■ **Text extract**:
Race or Ride? A question that crosses most racers’ minds at some point. Once signed up, or even long before you start thinking about the event. How should I train and prepare? What bike should I ride? Baggies or Lycra? And also… How will I stack up against other riders and where will I end up in the final ranking?

First off, signing up for the BC Bike Race is a big commitment, but also an experience you won’t ever forget. And no matter how you decide to tackle this event, gunning for the podium, challenging yourself, or just having a good time, it is an enormous accomplishment.

It comes down to how you want to experience your 7-day singletrack adventure. There is no right or wrong. No matter what you decide on, you’ll have a blast. Furthermore, you will come out stronger than you went in and you’ll do it with hundreds of like minded people.

Let’s get into it.


This one is pretty clear and as the word implies, you are here to go fast. All out, no stopping, lightweight, no pack, and just enough water to make it through the day. You are here to compete and you want to finish well within your category.

Fear not, we got you covered and can assure you, you’ll have some proper competition. Every year we have new and returning racers, across all age groups, who are here with only one goal, to win their category.

What Bike to ride:

This category has come a long way and I’d argue, even for racing, you have some pretty fun options these days. Steep head angles and awkward geometries are a thing of the past. Welcome the new breed of XC/Down-country bikes. You can go for 100mm of travel (front/rear) and be on the aggressive end, or opt for one of the newer 120mm “XC” bikes. With a “slightly” more relaxed geometry, these bikes are very capable and paired with lightweight components still at the “pinner” end of the spectrum. They’ve changed how XC Bikes handle and descend.

■ **Material provided**:

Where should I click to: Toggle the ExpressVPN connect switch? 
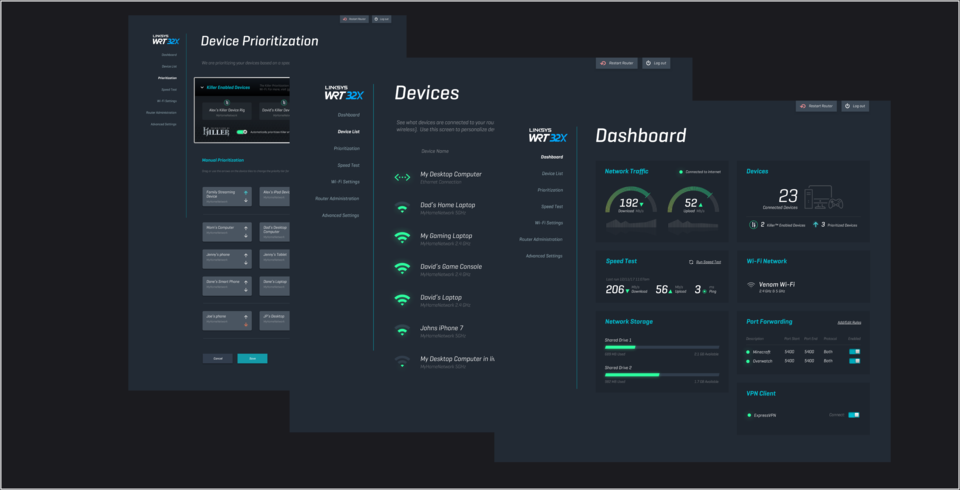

* * *

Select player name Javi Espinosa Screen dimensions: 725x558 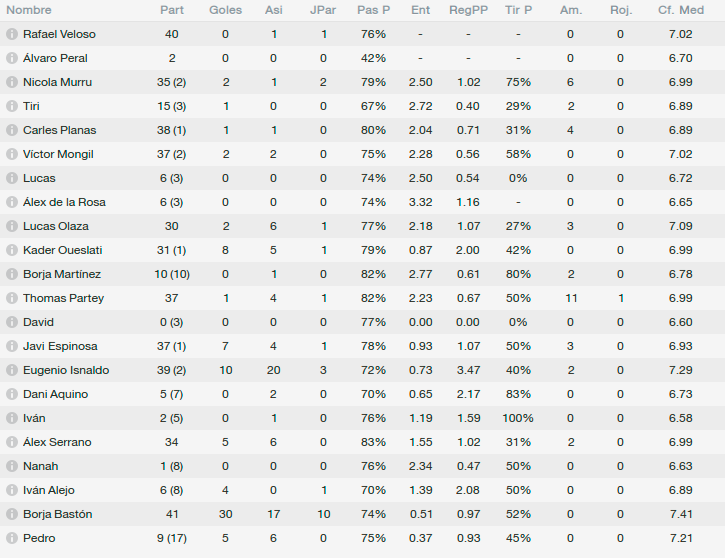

■ **What to produce**:
Copy out the BC Bike Race text from above in full, word for word, with nothing changed.

■ **Problem solution**:
Race or Ride? A question that crosses most racers’ minds at some point. Once signed up, or even long before you start thinking about the event. How should I train and prepare? What bike should I ride? Baggies or Lycra? And also… How will I stack up against other riders and where will I end up in the final ranking?

First off, signing up for the BC Bike Race is a big commitment, but also an experience you won’t ever forget. And no matter how you decide to tackle this event, gunning for the podium, challenging yourself, or just having a good time, it is an enormous accomplishment.

It comes down to how you want to experience your 7-day singletrack adventure. There is no right or wrong. No matter what you decide on, you’ll have a blast. Furthermore, you will come out stronger than you went in and you’ll do it with hundreds of like minded people.

Let’s get into it.


This one is pretty clear and as the word implies, you are here to go fast. All out, no stopping, lightweight, no pack, and just enough water to make it through the day. You are here to compete and you want to finish well within your category.

Fear not, we got you covered and can assure you, you’ll have some proper competition. Every year we have new and returning racers, across all age groups, who are here with only one goal, to win their category.

What Bike to ride:

This category has come a long way and I’d argue, even for racing, you have some pretty fun options these days. Steep head angles and awkward geometries are a thing of the past. Welcome the new breed of XC/Down-country bikes. You can go for 100mm of travel (front/rear) and be on the aggressive end, or opt for one of the newer 120mm “XC” bikes. With a “slightly” more relaxed geometry, these bikes are very capable and paired with lightweight components still at the “pinner” end of the spectrum. They’ve changed how XC Bikes handle and descend.